>>>>

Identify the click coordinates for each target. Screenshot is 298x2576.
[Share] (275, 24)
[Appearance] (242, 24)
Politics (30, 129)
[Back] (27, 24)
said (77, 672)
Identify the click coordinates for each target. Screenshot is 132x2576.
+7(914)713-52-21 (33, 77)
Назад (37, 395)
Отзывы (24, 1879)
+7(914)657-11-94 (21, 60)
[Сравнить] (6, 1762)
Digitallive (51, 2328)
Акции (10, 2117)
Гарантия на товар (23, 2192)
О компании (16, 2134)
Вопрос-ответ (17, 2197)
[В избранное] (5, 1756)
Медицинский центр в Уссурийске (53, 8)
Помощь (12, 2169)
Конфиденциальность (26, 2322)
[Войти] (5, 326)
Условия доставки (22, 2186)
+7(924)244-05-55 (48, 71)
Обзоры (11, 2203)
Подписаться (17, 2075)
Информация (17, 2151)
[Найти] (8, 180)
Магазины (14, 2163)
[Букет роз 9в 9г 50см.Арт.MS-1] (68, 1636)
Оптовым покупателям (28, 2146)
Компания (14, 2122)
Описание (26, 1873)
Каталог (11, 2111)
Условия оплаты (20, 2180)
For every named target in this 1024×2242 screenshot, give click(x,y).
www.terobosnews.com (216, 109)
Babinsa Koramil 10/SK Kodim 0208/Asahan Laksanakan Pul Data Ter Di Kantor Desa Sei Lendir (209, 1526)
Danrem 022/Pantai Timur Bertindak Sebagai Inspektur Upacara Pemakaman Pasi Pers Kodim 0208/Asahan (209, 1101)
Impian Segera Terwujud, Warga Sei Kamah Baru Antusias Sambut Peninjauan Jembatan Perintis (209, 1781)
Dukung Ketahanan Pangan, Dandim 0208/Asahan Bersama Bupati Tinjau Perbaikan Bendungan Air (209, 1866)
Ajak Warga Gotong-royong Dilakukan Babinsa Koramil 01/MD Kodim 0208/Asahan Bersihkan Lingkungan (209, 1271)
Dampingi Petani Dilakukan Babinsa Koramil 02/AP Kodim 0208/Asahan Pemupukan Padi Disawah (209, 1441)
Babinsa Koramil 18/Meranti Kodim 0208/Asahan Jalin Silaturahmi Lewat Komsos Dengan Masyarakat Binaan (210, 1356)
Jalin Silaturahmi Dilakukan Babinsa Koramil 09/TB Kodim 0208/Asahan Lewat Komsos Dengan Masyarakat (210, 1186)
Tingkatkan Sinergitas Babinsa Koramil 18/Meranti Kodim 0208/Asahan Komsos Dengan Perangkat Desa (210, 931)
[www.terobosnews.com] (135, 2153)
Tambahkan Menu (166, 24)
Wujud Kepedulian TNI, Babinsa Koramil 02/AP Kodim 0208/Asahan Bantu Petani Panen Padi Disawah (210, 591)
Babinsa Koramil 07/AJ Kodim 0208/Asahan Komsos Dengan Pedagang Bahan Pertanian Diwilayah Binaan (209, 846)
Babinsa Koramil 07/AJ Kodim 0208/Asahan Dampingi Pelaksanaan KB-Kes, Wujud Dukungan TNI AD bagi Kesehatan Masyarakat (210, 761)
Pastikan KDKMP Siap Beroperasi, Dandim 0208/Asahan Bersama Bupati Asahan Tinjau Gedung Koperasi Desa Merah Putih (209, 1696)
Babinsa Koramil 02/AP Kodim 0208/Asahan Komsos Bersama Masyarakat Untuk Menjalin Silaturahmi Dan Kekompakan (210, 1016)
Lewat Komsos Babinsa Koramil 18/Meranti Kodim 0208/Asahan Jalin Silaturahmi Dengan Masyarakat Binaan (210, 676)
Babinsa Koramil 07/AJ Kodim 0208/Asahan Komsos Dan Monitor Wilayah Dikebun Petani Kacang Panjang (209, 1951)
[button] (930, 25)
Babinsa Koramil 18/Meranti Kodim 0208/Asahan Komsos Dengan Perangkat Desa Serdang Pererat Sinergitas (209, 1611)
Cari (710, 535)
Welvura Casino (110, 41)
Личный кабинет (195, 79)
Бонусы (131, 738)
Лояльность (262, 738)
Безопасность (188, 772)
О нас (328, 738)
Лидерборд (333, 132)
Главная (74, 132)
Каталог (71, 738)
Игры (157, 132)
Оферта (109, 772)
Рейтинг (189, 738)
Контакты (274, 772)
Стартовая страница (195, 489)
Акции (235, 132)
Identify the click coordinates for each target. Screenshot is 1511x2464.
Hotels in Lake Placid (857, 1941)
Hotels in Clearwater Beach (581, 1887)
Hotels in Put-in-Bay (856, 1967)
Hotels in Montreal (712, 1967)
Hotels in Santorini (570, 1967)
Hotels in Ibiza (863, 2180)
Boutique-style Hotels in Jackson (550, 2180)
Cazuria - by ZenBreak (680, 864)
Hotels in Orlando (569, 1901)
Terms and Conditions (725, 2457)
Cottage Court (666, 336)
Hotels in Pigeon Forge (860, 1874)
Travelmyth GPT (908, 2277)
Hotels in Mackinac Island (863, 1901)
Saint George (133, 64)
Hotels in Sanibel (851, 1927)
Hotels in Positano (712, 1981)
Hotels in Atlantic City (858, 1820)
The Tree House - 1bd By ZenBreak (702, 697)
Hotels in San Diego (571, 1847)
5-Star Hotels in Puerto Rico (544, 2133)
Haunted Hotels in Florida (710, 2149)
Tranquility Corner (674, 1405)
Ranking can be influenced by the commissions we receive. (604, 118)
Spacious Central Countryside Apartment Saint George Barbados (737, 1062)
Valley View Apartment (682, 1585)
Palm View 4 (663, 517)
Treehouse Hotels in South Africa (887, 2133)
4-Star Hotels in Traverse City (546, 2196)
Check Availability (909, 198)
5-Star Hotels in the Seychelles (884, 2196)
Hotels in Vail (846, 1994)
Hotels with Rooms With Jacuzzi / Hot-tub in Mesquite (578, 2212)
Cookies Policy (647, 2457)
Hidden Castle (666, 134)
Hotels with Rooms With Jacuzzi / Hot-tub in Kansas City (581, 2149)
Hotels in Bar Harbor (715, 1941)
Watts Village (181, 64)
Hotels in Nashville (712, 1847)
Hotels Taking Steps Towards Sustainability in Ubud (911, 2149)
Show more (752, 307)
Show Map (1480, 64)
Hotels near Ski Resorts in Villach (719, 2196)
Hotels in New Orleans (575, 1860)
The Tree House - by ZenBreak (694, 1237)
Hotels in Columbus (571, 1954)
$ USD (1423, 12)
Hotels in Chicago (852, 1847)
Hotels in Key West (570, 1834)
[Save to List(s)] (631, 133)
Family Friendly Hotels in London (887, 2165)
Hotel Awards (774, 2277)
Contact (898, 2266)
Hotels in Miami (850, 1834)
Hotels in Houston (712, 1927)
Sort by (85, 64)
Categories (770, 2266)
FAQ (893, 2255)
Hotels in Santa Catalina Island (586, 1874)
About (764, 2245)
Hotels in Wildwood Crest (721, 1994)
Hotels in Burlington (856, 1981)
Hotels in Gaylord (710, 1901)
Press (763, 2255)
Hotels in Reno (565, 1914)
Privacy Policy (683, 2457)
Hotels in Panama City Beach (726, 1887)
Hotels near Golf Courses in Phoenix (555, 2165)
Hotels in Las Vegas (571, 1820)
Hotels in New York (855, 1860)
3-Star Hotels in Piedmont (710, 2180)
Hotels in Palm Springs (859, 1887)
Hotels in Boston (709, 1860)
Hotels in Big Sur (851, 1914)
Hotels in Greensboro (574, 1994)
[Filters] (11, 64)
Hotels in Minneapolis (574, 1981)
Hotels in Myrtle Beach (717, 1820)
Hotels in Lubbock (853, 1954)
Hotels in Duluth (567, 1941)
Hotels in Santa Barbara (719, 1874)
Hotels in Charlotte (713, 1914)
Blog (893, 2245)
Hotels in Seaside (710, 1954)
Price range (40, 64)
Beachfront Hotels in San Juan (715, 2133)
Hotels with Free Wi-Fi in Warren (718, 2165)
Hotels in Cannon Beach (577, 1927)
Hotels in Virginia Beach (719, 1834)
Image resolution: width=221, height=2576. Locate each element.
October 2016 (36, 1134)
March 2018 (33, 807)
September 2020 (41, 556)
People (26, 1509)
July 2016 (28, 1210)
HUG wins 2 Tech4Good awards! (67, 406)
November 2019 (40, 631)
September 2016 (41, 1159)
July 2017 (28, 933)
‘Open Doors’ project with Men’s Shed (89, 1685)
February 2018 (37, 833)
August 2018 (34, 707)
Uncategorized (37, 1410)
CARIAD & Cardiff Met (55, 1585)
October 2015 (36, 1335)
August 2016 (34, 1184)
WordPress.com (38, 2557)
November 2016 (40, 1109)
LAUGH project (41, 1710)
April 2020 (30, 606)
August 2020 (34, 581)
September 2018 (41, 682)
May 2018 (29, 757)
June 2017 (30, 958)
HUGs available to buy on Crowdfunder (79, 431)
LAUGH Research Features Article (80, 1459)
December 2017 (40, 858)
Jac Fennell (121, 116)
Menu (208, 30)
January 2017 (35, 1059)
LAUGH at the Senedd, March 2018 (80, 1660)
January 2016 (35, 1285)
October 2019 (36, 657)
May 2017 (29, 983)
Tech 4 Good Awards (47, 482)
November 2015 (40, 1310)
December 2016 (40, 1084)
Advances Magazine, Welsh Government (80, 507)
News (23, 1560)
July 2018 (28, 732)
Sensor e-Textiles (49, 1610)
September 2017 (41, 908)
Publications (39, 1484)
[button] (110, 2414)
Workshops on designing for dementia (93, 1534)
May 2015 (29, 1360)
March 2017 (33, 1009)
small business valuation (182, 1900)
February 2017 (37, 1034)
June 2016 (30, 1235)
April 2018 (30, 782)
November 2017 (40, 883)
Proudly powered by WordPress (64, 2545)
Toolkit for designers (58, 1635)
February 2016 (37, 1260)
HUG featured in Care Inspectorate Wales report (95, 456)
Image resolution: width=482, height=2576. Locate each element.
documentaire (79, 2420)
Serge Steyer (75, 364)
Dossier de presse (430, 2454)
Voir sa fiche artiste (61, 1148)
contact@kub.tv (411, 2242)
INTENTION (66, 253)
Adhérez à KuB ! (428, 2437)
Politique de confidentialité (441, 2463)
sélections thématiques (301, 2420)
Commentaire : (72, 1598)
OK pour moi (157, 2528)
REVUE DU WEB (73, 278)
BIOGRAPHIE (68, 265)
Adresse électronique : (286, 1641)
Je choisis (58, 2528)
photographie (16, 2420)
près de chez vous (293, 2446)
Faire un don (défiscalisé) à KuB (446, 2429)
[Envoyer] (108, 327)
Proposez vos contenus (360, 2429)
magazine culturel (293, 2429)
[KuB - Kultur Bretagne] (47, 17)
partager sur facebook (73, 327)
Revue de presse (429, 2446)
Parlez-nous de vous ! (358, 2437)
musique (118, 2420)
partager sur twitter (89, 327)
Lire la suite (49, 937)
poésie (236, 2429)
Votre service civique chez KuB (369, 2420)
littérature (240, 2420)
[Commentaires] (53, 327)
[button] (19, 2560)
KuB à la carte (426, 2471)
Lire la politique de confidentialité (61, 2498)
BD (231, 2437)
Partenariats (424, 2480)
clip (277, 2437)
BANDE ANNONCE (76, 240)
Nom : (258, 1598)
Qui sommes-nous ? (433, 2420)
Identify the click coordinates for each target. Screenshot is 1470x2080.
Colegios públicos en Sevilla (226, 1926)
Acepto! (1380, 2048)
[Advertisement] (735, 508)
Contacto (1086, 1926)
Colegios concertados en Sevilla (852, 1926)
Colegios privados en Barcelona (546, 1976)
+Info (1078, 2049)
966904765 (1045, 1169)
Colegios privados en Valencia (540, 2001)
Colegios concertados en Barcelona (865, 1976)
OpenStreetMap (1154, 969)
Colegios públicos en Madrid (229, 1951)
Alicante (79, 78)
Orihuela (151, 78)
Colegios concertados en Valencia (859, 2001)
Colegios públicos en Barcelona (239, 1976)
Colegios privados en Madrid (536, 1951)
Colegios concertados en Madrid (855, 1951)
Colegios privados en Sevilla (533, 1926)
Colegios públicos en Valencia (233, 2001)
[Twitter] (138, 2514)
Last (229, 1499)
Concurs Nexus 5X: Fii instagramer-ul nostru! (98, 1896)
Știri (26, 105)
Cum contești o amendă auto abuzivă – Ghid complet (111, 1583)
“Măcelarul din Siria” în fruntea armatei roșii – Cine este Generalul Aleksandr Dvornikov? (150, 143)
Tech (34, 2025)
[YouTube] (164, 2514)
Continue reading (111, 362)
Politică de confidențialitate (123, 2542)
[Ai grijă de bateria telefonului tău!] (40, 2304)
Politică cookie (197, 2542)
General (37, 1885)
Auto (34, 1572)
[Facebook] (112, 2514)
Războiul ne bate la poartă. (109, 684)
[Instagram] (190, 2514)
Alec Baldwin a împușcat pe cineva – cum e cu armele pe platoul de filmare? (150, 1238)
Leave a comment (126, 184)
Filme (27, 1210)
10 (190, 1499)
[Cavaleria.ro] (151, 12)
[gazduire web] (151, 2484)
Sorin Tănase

<<<<

= ACTIVITY =
Across the entries above, find the lines with the string "WordPress" and copy them.

= ANSWER BOX =
WordPress.com (38, 2557)
Proudly powered by WordPress (64, 2545)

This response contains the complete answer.